Selim İleri: İstanbul kitaplarımı noktalıyorum

Eylem AYDOĞDU
İstanbul

Selim İleri’nin İstanbul ile ilgili yazılan kitaplarının arasına Everest’ten çıkan “İstanbul kitaplığına” ile bir yenisi eklendi. Ancak İleri’nin yazarlık hayatının yarısına tekabül eden bu kitaplar artık sonlanıyor. İleri’nin İstanbul külliyatına yazdığı son kitap bu. Yazar, İstanbul ile ilgili yazdığı son kitabı olarak dile getirdiği İstanbul Bu Gece Yine Sensiz ile geçmiş edebiyatçılarımızdan hemen hemen bir çoğunun İstanbul’u nasıl anlattıklarını değerlendiriyor. Selim İleri’nin akıcı ve samimi anlatımı ile bir İstanbul gezisi okumak isteyenler kitabın sonlarına doğru bir de sürprizle karşılaşıyor.
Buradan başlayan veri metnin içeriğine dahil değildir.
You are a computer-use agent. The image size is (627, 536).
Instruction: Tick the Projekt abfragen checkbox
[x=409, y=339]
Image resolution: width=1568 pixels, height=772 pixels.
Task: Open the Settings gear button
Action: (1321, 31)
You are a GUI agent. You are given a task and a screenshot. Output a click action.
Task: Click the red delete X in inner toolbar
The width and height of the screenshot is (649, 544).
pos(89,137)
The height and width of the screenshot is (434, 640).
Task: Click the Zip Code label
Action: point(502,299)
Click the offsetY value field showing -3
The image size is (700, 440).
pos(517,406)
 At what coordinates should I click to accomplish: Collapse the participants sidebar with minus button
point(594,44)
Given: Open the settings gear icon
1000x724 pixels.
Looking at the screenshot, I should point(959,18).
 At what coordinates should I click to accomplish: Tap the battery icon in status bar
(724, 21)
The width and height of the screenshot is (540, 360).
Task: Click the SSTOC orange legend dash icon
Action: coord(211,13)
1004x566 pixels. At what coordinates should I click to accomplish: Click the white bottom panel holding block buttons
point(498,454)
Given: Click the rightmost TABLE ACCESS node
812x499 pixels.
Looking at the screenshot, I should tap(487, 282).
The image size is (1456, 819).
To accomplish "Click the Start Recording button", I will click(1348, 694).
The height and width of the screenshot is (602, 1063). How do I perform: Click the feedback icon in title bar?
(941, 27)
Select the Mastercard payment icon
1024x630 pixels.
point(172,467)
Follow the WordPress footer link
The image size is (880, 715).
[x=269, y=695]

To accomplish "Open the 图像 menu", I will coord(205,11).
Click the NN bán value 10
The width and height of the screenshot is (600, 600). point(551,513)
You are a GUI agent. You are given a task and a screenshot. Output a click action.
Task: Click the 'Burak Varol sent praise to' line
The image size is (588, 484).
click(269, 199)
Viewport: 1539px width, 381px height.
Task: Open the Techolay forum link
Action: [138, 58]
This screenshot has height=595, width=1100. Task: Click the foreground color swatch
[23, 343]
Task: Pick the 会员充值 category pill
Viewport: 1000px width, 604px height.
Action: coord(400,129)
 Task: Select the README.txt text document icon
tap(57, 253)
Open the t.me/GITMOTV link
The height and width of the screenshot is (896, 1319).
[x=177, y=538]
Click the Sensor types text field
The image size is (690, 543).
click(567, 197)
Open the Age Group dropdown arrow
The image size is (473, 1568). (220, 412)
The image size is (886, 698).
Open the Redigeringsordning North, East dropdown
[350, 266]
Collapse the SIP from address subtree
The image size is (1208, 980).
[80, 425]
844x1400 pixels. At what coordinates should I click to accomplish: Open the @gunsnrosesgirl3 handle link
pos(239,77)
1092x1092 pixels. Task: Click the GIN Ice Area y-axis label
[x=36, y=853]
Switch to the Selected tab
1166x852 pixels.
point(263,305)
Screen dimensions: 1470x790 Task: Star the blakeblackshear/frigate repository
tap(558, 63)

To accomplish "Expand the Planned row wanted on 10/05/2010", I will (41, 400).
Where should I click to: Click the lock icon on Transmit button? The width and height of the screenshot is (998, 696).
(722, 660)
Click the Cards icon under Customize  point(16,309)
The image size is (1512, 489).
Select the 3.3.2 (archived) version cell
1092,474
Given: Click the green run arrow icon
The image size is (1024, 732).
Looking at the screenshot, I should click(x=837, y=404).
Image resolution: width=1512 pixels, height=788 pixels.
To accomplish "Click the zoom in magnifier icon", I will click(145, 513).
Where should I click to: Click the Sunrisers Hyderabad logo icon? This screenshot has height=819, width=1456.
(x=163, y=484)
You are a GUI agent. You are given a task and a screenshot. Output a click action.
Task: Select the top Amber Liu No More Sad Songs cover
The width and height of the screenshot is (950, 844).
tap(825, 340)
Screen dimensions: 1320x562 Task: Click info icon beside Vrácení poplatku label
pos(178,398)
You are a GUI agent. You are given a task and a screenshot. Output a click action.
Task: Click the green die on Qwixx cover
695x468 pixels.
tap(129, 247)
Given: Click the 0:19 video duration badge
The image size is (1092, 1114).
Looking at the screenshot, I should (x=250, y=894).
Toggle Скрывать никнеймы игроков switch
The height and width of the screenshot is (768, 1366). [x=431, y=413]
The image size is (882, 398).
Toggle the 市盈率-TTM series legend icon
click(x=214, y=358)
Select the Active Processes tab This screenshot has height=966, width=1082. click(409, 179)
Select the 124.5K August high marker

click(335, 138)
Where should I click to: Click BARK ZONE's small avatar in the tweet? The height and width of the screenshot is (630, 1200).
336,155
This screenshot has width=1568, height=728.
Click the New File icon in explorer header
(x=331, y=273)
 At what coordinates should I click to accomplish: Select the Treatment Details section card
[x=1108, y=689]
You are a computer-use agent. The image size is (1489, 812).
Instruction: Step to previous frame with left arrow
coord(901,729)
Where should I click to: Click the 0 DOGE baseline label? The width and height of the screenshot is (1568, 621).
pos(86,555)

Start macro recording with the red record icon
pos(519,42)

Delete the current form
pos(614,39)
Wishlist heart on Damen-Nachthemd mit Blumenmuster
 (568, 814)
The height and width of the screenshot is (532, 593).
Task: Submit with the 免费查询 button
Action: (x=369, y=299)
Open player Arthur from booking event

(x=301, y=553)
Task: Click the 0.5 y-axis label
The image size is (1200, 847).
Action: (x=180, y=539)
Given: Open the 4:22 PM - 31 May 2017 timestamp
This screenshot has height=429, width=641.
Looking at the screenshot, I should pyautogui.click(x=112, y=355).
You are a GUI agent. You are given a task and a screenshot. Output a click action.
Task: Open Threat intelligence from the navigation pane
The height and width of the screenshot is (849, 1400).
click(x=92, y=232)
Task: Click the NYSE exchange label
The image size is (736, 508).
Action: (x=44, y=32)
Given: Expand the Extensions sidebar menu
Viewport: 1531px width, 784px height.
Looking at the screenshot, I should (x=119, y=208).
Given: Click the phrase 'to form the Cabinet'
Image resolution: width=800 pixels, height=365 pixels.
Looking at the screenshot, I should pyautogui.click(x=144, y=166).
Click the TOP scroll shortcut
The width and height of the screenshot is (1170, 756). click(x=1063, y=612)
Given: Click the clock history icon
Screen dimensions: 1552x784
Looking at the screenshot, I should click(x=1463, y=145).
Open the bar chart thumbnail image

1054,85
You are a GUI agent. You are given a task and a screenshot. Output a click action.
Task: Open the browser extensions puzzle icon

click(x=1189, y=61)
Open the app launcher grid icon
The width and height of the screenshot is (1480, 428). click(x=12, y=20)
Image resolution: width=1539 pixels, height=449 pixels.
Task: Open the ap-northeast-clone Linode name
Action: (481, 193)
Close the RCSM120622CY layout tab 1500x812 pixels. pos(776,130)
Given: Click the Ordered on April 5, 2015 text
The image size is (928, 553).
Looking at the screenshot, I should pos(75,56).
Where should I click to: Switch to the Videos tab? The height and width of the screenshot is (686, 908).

Yazar, yazım hayatının bir döneminde yaptığı gibi yemek yazılarına da kitapta yer veriyor.
Selim İleri ile Everest Yayınları’nda kitapların arasında, okumalarından, şimdiki edebiyata bakış açısından, yeni kitabından konuştuk.

İstanbul kitaplarını yazma serüveniniz neden ve ne zaman başladı?
Bu fikri ben bulmadım. Rahmetli Çetin Emeç’in bir gazete için bir önerisiydi. Yazı dizisi şeklinde İstanbul yazıları yazmamı istedi. 1980’lerin başında İstanbul yazılarını yazmaya başladım. O zamanlar İstanbul kitaplarımdan hiçbiri yoktu. Yaklaşık yirmi beş yıl İstanbul yazıları ve kitapları yazdım. Bu da yazarlık hayatımın yarısına tekabül ediyor. Ama İstanbul Yine Sensiz kitabım İstanbul ile ilgili çıkardığım son kitap, artık İstanbul kitaplarımı noktalıyorum.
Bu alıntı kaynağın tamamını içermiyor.